For all other purposes, a “road” is a public right-of-way or an approved private roadway that provides vehicular circulation or principal means of access to abutting properties, and that may also include provisions for public utilities, pedestrian walkways, cut and fill slopes, and drainage.
(Ord. 490 (2012) § 3 (Att. 1), 2012)
[1]
Editor’s Note: Former Section 21.02.295, “Road name sign,” was repealed by Ordinance 528 (2015). Section 3 (Att. 1) of Ordinance 490 (2012) was formerly codified in this section.
“Short subdivision”
means:
A. 
For property located inside urban growth area (UGA) boundaries, a division or redivision of land into nine or fewer lots, tracts, parcels, sites or divisions for the purpose of development, sale, lease or transfer of ownership;
B. 
For property located outside urban growth area boundaries, a division or redivision of land into four or fewer lots, tracts, parcels, sites or divisions for the purpose of development, sale, lease or transfer of ownership.
(Ord. 490 (2012) § 3 (Att. 1), 2012)
“Site-specific amendment”
means an amendment to the Comprehensive Plan and/or land use map that affects no more than five contiguous parcels. A site-specific amendment only affects the land use map, and not the text of the Comprehensive Plan or a development regulation.
(Ord. 490 (2012) § 3 (Att. 1), 2012)
“Slope”
means the upward and/or downward slant or inclination of the surface of the ground for the portion of any slope otherwise required to be identified.
(Ord. 490 (2012) § 3 (Att. 1), 2012)
“Stream”
means those areas in Kitsap County where the surface water flows are sufficient to produce a defined channel or bed.
(Ord. 490 (2012) § 3 (Att. 1), 2012)
[1]
Editor’s Note: Former Section 21.02.330, “Street,” was repealed by Ordinance 528 (2015). Section 3 (Att. 1) of Ordinance 490 (2012) was formerly codified in this section.
“Subdivision,”
inside the UGA boundaries, means the division or redivision of land into ten or more lots, tracts, parcels, sites or divisions for the purpose of development, sale, lease or transfer of ownership; outside UGA boundaries, means a division or redivision of land into five or more lots for the purpose of development, sale, lease or transfer of ownership.
(Ord. 490 (2012) § 3 (Att. 1), 2012)
“Tract”
means land reserved for specified uses, including, but not limited to, reserve tracts, access tracts, recreation, open space, common areas, critical areas, stormwater facilities, or utilities. Tracts are not considered lots or building sites for purposes of residential dwelling or commercial building construction.
(Ord. 490 (2012) § 3 (Att. 1), 2012)
“Vested application”
means a certain project permit application, which pursuant to the Washington law on the vested rights doctrine, is considered under the regulations in effect at the time of vesting. When applicable, the vesting date is determined by the date of submittal of a complete application.
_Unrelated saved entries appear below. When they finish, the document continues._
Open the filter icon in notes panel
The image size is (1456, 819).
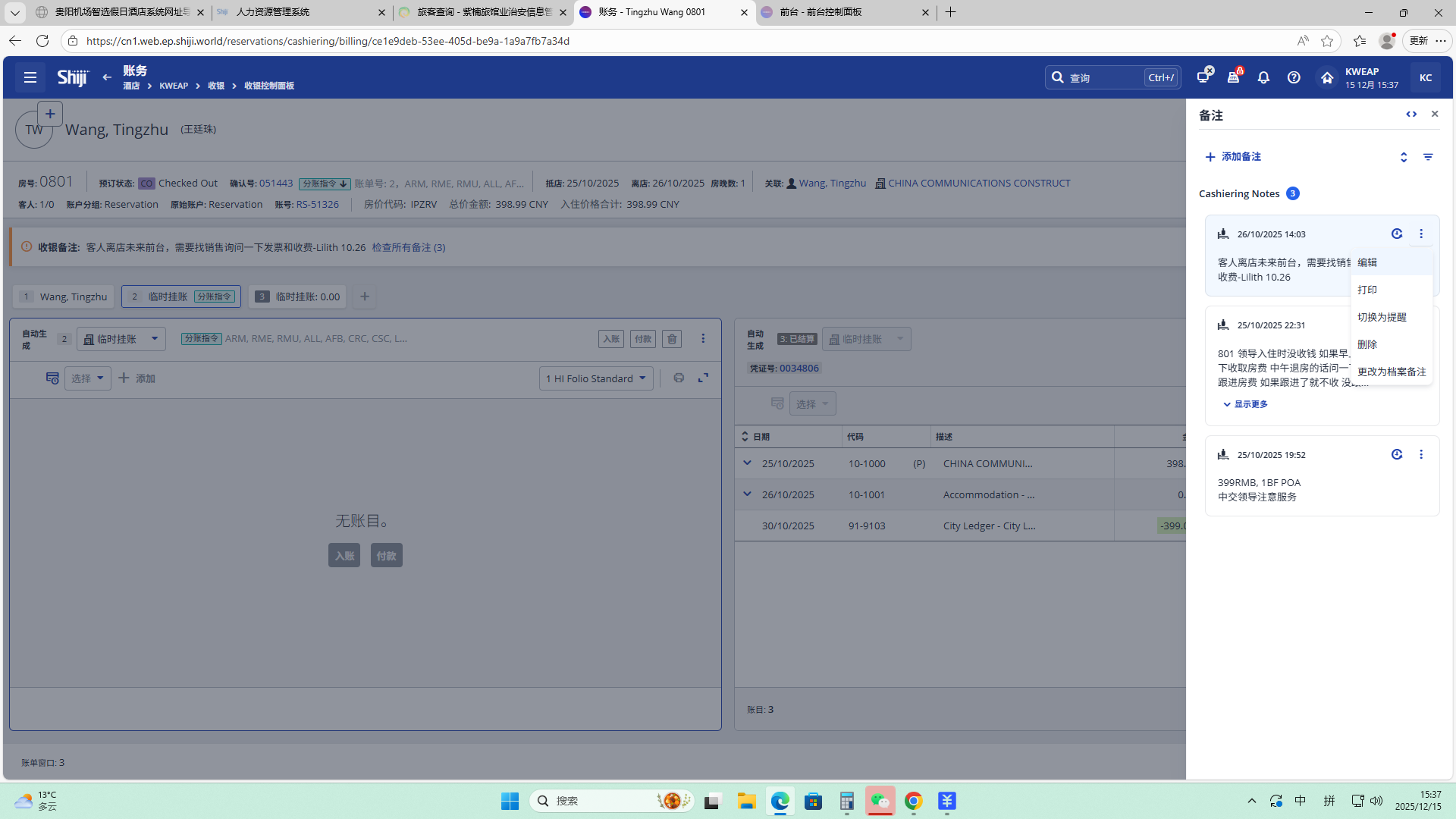coord(1428,157)
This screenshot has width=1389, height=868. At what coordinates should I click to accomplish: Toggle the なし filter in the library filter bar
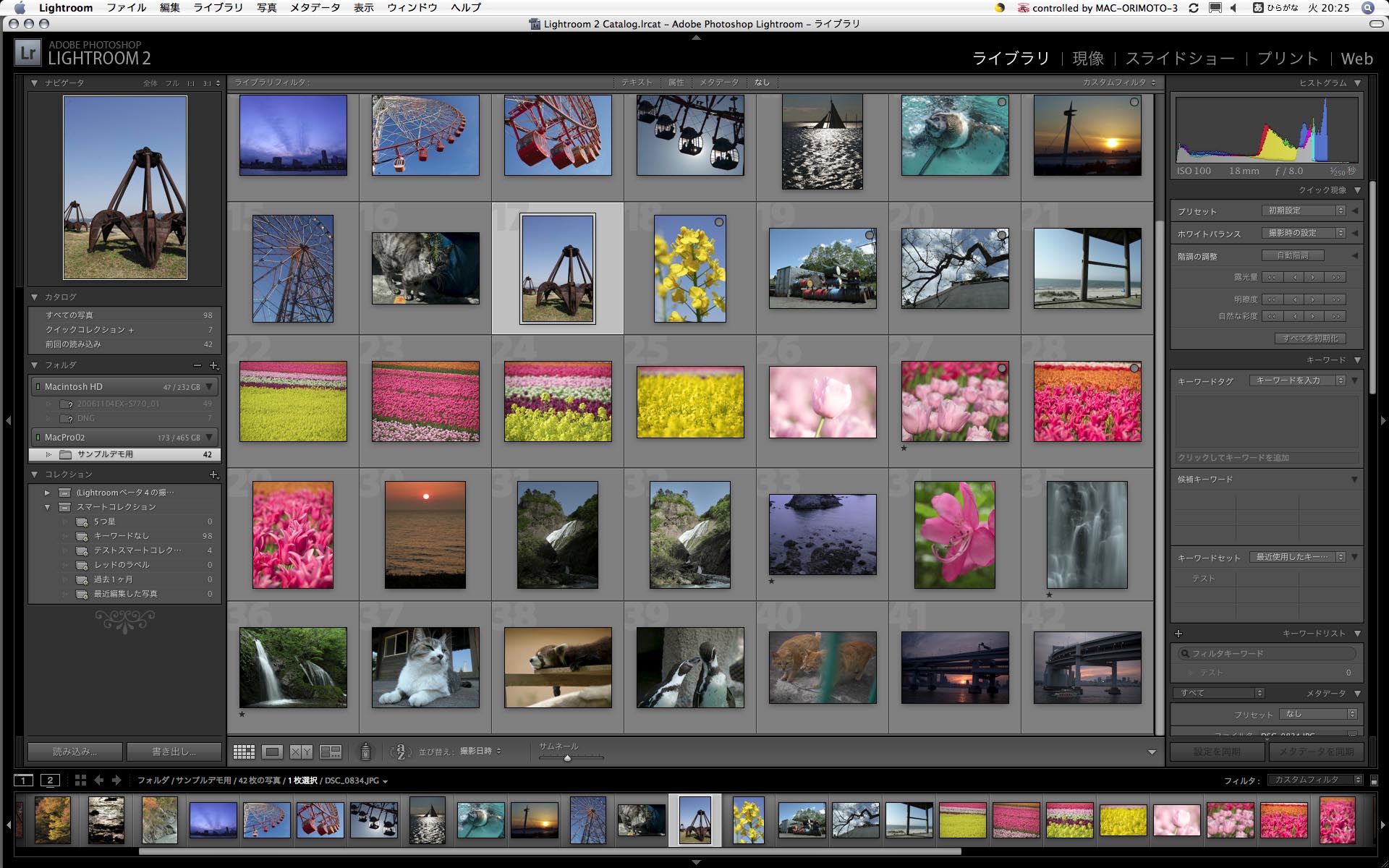click(x=762, y=82)
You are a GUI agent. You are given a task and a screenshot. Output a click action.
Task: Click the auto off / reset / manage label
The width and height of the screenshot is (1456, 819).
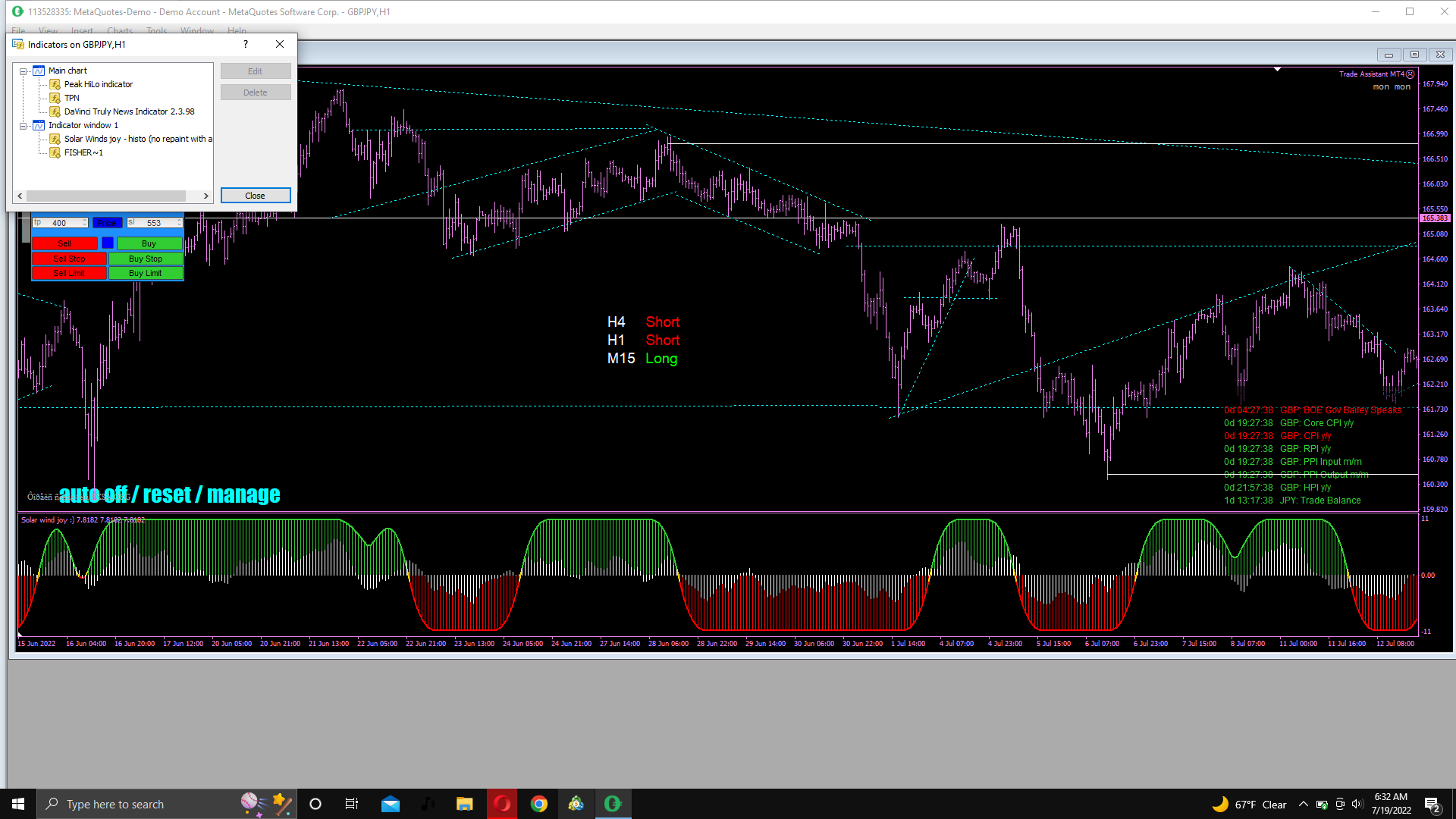point(169,495)
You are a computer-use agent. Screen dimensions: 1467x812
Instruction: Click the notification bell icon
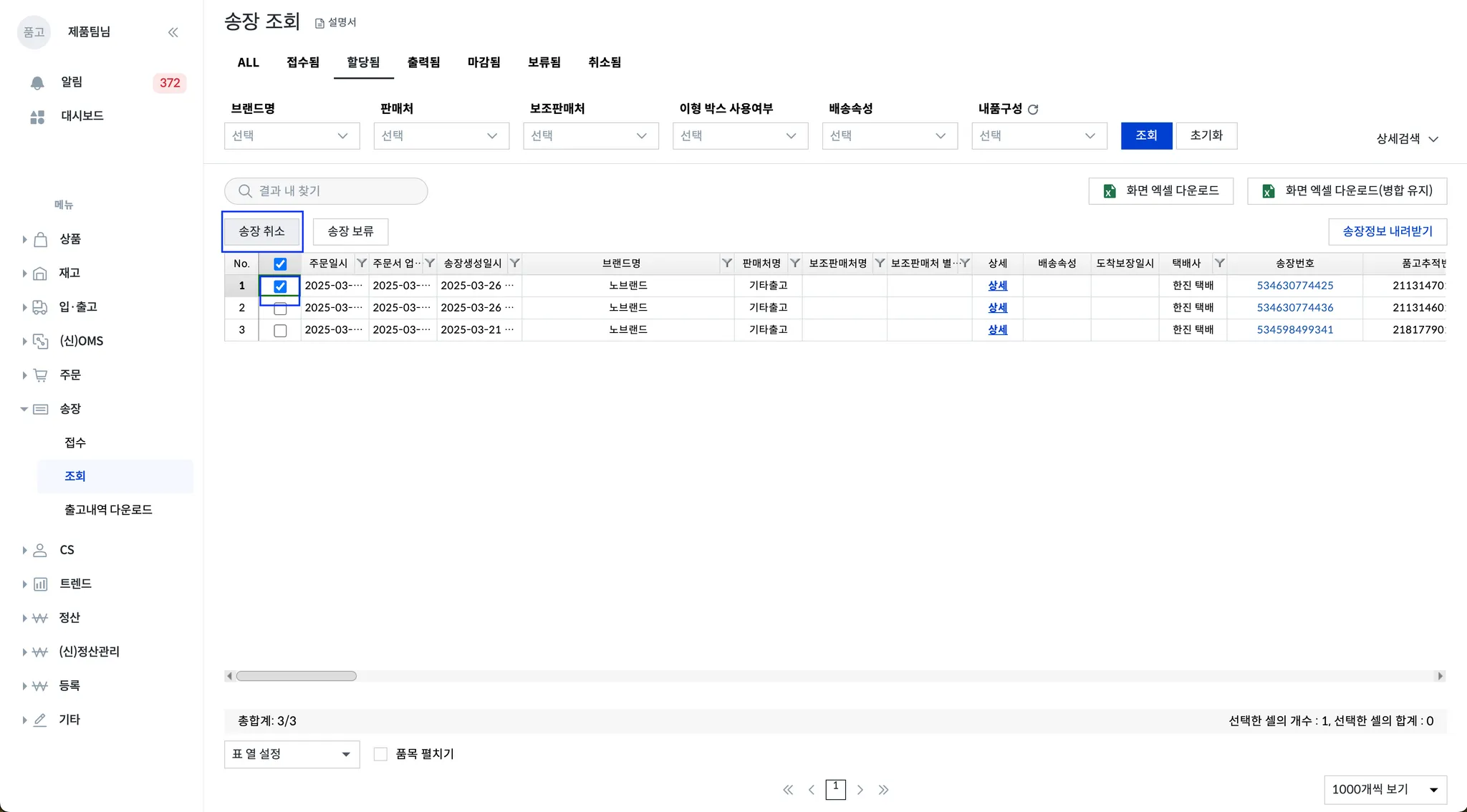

(Ord. 490 (2012) § 3 (Att. 1), 2012)
[1]
Editor’s Note: Former Section 21.02.355, “Way,” was repealed by Ordinance 528 (2015). Section 3 (Att. 1) of Ordinance 490 (2012) was formerly codified in this section.
“Way of travel”
means a roadway of any definition, including, but not limited to, avenues, boulevards, circles, courts, drives, loops, places, lanes, roads, streets, and ways, which is capable of carrying vehicular traffic.
(Ord. 490 (2012) § 3 (Att. 1), 2012)
“Wetlands”
means those areas that are inundated or saturated by surface or ground water at a frequency and duration sufficient to support, and that under normal circumstances do support, a prevalence of vegetation typically adapted for life in saturated soil conditions. Wetlands generally include, but are not limited to, swamps, marshes, estuaries, bogs, ponds less than twenty acres and similar areas.